# TASK REQUIREMENTS:
Count the lines in the records below that contain the string "selector", and reply with only that number.

# DATA EXCERPTS:
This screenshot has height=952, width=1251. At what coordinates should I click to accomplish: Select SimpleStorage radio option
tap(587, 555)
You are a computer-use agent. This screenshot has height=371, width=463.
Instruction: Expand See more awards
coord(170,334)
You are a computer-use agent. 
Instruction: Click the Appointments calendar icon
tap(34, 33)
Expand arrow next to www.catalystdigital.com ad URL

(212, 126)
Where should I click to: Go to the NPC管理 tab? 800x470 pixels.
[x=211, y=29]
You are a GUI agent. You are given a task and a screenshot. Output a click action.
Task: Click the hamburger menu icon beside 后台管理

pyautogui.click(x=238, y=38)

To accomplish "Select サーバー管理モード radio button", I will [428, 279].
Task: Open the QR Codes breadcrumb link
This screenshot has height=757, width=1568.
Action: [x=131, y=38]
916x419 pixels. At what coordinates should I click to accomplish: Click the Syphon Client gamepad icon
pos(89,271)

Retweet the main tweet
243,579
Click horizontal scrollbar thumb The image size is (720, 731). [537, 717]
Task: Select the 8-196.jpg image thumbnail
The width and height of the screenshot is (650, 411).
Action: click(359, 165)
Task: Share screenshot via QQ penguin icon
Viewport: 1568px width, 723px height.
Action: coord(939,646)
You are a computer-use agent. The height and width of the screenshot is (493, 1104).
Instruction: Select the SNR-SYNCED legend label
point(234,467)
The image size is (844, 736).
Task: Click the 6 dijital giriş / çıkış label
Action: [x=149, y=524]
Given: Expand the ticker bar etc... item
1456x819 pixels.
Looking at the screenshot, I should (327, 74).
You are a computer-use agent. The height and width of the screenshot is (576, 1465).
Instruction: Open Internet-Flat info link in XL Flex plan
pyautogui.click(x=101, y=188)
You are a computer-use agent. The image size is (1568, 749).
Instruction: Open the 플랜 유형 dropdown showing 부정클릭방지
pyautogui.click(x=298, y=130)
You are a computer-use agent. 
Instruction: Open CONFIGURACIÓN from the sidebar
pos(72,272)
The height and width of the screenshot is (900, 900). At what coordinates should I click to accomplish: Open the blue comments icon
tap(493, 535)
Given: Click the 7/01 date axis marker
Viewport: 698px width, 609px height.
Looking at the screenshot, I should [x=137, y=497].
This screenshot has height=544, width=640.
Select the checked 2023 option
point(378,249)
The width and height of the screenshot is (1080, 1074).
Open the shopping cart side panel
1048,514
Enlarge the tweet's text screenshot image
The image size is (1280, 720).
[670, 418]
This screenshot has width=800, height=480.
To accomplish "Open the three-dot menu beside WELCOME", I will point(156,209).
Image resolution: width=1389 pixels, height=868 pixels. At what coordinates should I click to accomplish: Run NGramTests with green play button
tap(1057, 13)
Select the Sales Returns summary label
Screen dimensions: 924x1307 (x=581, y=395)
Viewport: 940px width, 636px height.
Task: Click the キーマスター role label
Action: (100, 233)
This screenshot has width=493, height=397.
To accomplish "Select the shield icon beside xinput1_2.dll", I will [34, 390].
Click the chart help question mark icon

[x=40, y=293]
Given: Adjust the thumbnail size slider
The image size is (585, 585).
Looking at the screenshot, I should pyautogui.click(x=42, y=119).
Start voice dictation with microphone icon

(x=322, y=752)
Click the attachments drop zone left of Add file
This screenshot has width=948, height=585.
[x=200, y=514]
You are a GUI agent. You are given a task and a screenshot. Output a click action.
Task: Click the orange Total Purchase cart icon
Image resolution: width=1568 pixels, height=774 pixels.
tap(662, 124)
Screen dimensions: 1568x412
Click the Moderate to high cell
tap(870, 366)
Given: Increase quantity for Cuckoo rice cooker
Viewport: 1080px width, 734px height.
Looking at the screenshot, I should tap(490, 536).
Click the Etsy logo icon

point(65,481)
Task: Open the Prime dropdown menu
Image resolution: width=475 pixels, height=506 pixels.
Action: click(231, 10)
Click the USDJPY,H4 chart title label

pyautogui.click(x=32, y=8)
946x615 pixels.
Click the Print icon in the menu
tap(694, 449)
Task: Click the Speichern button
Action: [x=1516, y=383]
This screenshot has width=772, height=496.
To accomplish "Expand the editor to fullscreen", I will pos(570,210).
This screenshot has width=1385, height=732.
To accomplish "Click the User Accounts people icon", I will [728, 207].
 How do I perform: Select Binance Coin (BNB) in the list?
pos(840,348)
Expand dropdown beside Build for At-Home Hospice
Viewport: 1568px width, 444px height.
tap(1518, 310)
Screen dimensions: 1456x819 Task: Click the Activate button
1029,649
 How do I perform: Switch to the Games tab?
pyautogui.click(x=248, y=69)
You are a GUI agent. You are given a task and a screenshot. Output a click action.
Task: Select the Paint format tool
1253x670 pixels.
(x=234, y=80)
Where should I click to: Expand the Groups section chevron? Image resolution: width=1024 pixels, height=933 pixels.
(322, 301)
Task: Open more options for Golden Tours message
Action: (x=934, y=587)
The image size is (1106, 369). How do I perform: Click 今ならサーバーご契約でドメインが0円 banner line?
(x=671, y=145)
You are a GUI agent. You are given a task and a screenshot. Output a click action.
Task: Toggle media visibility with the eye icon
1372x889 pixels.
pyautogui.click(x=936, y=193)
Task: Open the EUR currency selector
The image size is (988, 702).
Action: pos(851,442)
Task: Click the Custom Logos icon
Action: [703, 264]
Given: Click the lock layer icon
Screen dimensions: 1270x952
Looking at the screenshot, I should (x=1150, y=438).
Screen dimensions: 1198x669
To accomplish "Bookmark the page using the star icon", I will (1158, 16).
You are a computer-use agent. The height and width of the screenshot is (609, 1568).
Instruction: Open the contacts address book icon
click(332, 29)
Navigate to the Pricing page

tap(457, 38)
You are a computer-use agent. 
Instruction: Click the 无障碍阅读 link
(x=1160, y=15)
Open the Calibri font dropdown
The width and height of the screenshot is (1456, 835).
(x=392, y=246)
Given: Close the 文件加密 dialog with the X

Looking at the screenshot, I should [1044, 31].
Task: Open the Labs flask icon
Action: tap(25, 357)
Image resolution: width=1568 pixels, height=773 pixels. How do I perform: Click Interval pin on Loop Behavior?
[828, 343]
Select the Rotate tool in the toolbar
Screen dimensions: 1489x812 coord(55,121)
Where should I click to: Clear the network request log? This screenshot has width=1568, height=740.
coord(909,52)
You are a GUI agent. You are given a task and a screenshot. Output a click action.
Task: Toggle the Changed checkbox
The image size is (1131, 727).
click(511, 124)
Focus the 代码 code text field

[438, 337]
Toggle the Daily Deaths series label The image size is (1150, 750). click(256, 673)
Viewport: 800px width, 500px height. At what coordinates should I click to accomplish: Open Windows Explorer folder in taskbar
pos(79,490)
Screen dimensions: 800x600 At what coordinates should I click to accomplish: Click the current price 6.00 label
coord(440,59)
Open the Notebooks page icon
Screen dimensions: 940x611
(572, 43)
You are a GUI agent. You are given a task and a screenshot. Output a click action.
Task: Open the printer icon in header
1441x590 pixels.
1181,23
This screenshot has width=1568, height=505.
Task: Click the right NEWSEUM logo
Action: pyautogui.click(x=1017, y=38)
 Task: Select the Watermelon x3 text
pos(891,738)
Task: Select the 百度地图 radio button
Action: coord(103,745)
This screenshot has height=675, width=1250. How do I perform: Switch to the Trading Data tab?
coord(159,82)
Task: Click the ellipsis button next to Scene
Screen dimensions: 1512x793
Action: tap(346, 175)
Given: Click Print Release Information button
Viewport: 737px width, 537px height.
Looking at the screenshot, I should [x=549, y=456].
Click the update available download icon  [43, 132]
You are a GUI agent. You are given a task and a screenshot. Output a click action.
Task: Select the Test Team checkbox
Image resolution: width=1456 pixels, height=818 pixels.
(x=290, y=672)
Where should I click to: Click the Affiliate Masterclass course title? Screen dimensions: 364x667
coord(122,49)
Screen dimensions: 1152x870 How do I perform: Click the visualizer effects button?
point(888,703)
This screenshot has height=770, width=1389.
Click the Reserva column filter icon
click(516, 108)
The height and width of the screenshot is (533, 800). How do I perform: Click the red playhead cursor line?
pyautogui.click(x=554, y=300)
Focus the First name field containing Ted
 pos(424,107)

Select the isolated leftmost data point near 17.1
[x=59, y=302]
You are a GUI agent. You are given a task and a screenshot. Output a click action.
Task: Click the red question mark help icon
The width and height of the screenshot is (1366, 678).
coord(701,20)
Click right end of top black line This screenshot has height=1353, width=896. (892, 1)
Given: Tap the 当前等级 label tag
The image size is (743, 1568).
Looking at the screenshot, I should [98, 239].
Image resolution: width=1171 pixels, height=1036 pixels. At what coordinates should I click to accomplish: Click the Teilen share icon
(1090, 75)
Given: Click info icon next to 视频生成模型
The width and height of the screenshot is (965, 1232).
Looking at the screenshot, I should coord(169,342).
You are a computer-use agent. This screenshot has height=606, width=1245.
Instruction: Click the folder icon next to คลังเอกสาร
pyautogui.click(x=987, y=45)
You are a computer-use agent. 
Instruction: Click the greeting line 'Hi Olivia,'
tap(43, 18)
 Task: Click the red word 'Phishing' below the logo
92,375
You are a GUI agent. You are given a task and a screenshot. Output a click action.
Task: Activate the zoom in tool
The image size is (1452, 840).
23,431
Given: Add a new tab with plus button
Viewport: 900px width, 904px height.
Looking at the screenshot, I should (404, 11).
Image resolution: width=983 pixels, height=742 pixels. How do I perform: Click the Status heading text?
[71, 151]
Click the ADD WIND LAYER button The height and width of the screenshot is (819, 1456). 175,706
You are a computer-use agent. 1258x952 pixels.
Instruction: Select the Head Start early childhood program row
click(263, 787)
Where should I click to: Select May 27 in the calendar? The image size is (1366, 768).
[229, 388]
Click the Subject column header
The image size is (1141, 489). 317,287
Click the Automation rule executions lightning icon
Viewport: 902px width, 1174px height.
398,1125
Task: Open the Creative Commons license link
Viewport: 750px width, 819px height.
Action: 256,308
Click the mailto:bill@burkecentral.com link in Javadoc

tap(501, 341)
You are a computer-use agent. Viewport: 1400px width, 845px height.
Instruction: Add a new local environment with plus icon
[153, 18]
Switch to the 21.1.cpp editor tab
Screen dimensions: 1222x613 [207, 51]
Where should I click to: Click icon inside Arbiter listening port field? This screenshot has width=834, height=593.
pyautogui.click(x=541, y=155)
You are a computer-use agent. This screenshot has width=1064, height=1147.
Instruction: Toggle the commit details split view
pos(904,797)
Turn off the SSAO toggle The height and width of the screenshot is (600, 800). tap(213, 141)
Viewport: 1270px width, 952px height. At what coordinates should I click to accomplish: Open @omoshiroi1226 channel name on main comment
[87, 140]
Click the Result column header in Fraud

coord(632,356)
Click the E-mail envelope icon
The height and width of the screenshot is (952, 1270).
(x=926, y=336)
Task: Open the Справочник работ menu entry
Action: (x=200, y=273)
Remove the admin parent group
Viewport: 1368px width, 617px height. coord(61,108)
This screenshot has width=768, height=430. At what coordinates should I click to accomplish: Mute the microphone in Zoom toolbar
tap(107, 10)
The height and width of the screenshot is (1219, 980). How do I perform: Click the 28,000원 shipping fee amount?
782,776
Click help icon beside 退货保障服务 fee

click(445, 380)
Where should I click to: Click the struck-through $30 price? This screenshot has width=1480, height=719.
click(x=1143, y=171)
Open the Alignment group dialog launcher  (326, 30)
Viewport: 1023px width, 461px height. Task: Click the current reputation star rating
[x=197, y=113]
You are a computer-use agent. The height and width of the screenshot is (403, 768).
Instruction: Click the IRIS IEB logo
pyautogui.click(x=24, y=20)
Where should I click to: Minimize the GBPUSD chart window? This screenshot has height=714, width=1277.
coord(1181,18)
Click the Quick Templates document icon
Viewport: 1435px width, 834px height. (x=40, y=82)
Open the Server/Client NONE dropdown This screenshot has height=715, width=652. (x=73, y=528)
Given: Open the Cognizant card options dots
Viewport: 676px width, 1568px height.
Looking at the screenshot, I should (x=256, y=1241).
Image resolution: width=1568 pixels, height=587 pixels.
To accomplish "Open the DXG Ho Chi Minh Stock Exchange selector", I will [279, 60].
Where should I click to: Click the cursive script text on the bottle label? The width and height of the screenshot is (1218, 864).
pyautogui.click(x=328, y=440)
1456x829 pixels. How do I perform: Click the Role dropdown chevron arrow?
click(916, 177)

# SOLUTION FOR THIS PROBLEM:
2